Je me place de biais, afin de la pouvoir la voir. Elle s'est visiblement approchée à pas de loup, parce que je ne l'ai pas entendue se rapprocher.
— Je veux aussi connaitre l'histoire.
Elle semble m'en vouloir et elle ne connait encore aucun détail.
— Pas ce soir, Aurélia. Je veux rentrer chez moi.
Je la supplie presque.
— Tu m'as promis. Demain, ok ?
Je hoche la tête. Pas sûre que demain, je sois plus courageuse.
— Tu sais que je fais ce que je dis.
Malheureusement, je n'aurais pas le choix.
— Bien. Je monte en voiture avec Eliott, si tu n'en parleras pas.
— Pourquoi j'en parlerais avec ton frère plutôt qu'avec toi ?
Elle a un sourire en coin avant de s'en aller. Je dois l'interpréter comment ? Mike s'en fiche de toute façon ! Il est là, comme un pot de fleur en décoration !
— Tant pis, décrété-je.
Nous montons alors en voiture. Le silence est... Je ne sais pas. Léo neutralise mes sentiments. Est-ce qu'il m'a vue partir avec les autres ? Est-ce qu'il est déçu ? Est-ce qu'il va m'appeler ? Est-ce que... Bon sang Minah, arrête avec les questions. Tu ne souhaites pas connaitre les réponses !
— Tu en es où dans ta reconversion ? interroge Mike, l'air de rien.

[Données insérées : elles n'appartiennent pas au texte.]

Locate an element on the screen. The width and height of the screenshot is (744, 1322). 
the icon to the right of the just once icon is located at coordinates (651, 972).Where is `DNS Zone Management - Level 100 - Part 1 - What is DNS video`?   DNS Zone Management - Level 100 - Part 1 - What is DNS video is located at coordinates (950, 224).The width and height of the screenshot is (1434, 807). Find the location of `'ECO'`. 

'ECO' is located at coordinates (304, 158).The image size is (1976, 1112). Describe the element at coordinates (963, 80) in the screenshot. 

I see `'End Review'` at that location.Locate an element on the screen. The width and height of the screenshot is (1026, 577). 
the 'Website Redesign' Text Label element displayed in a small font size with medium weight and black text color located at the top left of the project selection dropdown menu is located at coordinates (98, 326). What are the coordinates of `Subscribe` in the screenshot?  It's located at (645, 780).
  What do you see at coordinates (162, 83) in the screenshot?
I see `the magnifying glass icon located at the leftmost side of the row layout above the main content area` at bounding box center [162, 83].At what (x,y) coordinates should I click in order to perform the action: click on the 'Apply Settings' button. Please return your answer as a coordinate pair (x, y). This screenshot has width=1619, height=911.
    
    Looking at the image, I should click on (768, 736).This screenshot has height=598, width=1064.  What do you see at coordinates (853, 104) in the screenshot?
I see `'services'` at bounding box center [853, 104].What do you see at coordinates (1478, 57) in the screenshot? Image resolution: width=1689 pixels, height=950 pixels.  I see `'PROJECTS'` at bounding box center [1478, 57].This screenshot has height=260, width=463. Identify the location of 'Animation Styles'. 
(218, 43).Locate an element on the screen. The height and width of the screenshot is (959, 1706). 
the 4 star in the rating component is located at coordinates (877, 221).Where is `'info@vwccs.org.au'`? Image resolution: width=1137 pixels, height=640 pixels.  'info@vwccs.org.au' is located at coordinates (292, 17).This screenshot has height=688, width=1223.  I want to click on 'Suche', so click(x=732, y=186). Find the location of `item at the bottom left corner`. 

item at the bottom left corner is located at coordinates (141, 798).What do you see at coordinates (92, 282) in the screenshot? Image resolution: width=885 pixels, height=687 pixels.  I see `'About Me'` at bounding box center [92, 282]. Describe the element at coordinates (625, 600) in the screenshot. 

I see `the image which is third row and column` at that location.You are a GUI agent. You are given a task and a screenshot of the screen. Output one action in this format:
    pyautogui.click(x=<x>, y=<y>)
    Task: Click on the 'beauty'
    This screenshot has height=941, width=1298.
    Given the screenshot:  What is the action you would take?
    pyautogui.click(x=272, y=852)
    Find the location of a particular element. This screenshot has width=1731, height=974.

Je suis certaine qu'il perçoit mon anxiété. Je ne sais pas vraiment ce que je veux : qu'il me pousse à parler ou qu'il accepte mon refus implicite ? Je pense que sa position de décoration me convenait.
— J'essaie de prendre de l'avance sur les cours, histoire d'être au même niveau que les autres. C'est plus difficile que prévu, mais je pense qu'avec beaucoup de travail, je vais y arriver. Et toi, pas trop angoissé pour septembre ?
— Absolument pas. J'ai vraiment hâte d'avoir ma classe et d'apprendre de mes erreurs.
Un Dieu vivant. Sophie a raison sur ce point. Est-ce que Mike a déjà vraiment déçu quelqu'un ? Peut-être Ashley ? C'est sûr, puisqu'il a choisi une voie qui ne lui convient pas. D'ailleurs, garde-t-il contact avec elle ? Comment s'est déroulé la rupture ? L'a-t-il affrontée ?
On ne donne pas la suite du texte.